When you’re around baby put down the phone or tablet and be with her/him. One recent morning, I had baby in my lap while momma was still sleeping. I thought I could use this time to catch up on my news feeds (because, instagrams) until I came across the following post seconds later. Enough said.

Take some time to unplug from all the “digital distractions” and focus on your marriage and family. It could do wonders for your relationships and your overall health.

Posted by Marriage on Saturday, 3 October 2015

Be proactive.

Don’t ask your wife if she wants you to take the baby or change her. Just do it. Chances are she does and would appreciate it. Asking for her preference may imply that you don’t want to be involved or care for baby. Unbeknownst to you, it may actually reflect how you feel. I’ll admit that I’m guilty of this, but I’m learning to get over myself and rethink how I offer to help. Instead of asking, “Do you want me to take the baby?” you can simply say, “I’ll take the baby for a little bit. Why don’t you __________ (fill in the blank with something momma wants)?”

Your own time may be important to you, but your time with baby is limited.

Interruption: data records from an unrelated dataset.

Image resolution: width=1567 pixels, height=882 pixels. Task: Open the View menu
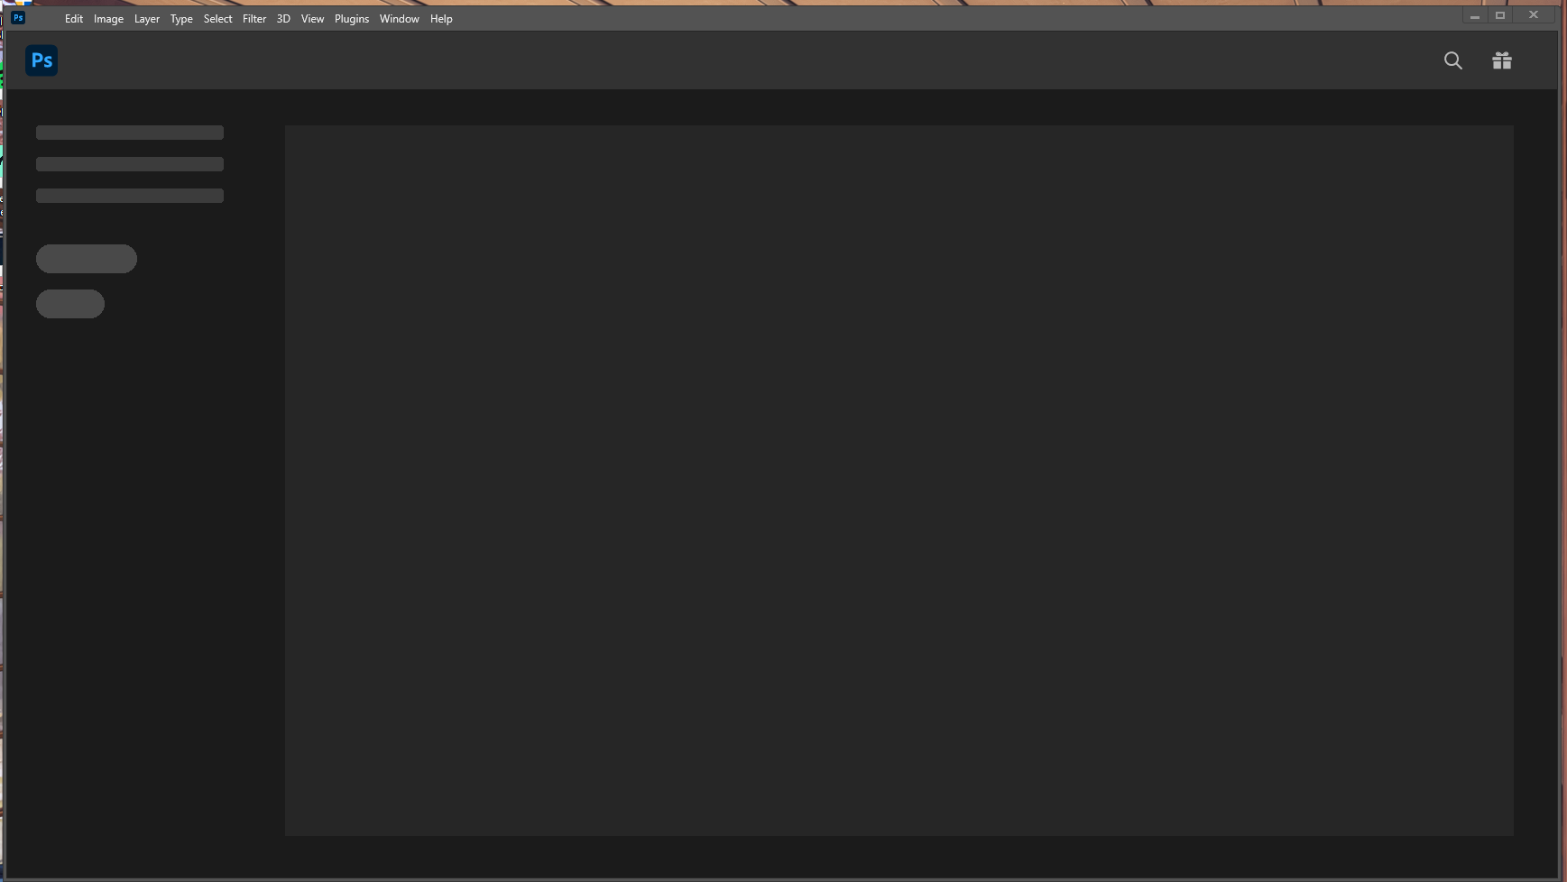coord(311,18)
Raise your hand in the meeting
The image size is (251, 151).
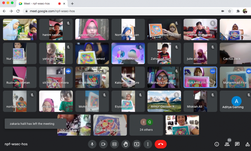tap(126, 144)
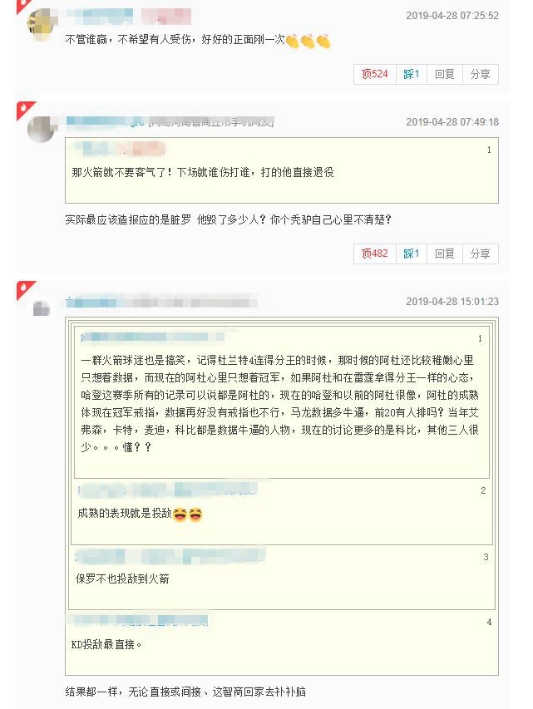Share the first comment using 分享
Screen dimensions: 533x709
480,74
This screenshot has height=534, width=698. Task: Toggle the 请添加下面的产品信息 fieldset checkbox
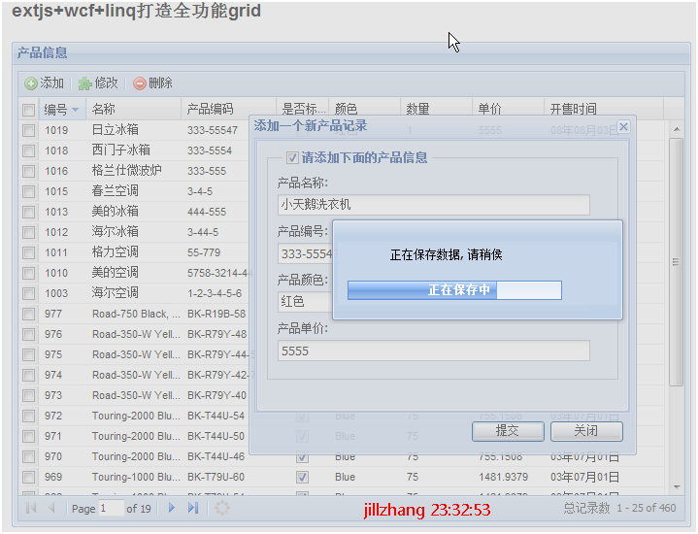pos(292,157)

I can’t get enough of my baby. I love looking at her and kissing her, wondering what her voice will sound like, when she’ll start smiling at my lame dad jokes, etc. I also know she’ll grow into an independent teenager asking for my car. That’s why I’d rather postpone my morning run and help baby pass some gas. If I can’t help her with that, how can I expect to help her when she, God forbid, breaks an arm from snowboarding? Besides, I can double up on dad-time by taking baby on a run with me when I get home from work.

Give momma a break.

Even if it means holding the baby for 10 minutes in the dark hours of the morning, it could feel like an hour of sleep for momma. I experienced this first hand just a couple of days ago, and I actually enjoyed the morning stillness while I held baby. Bonus tip: don’t be expecting a high five. Give momma a break because you love her and know she’s at home all day caring for baby while you’re at the office writing blog entries.

Do it for her.

Leaving for work is hard and being at work is even harder, but I know it means I can still be of use to my family even if I’m not home to physically help. Picture messages of her snuggly face also remind me why I spend most of my day surrounded by grey walls and why it’s actually worth it.